Da wünscht man sich doch ein bißchen mehr Sorgfalt. Eine Sorgfalt, die Eva Horn durchaus den sehr schönen Beschreibungen der posthumanen Katastrophenbilder zukommen lässt. Doch Benjamin, McCormack, Lars von Trier und HollywoodBlockbuster alle unter "Lust am Untergang" abzufertigen, tut zumindest einem Teil derjenigen, die über posthumane Landschaften oder andere Katastrophenbilder nachdenken, sehr unrecht. Im letzten Teil des Benjamin Zitats wird ja auch die produktive Kraft aufgezeigt, die in diesen Bildern stecken kann: Die Rettung steckt in den kleinen Sprüngen, den Brüchen. Dies ist durchaus eine Alternative zu der doch sehr groben Einteilung der Welt in Alarmisten und Skeptiker und honest broker, zum Beispiel. Hier wird der analytische Holzhammer geschwungen, und die Appelle an Vernunft (honest brokeer), an den Fortschritt (Skeptiker) oder an die Transformation bei Strafe des Untergangs (Alarmisten) sind angesichts der subtilen Benjaminschen Aufforderung, die Brüche zu beachten, eben das: Holzhämmer.
In der Praxis werden deshalb ja auch meist Katastrophenbilder als Versuchsanordnung und Denkhilfe gebraucht, und kaum jemand sieht im "Fortschritt", in "der Vernunft" oder "der Transformation" mehr das Allheilmittel - außer den üblichen Propagandisten. Vielmehr ändert sich das Verhältnis zur Welt, und auch davon erzählen posthumane Katastrophenbilder.

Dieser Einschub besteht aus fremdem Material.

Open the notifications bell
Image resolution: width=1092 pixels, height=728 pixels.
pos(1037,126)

Eva Horns Schlussfolgerungen in ihrem Buch »Zukunft als Katastrophe« decken sich, insbesondere wenn es um die Imaginationen von Katastrophen geht, in weiten Teilen mit der 'Pataphysik nach Alfred Jarry.

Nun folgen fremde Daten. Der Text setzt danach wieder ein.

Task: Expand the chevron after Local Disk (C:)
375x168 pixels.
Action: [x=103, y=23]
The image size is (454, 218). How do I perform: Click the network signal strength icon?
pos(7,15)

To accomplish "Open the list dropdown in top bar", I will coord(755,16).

„Dieses weite und disparate Feld von Fiktionen über das Klima zu analysieren bedeutet nicht, sie auf ihren Wahrheitsgehalt zu überprüfen, sondern zu zeigen, wie die Wahrheit »zustande kommt«, die sie mit großer Überzeugungskraft anschaulich machen wollen. (S. 113)
Und meine Schlussfolgerung ist, dass dies, insbesondere wenn es um die Imagination von Klimawandelfolgen oder -bekämpfung geht, mehr mit 'Pataphysik als mit herkömmlicher Wissenschaft zu tun hat.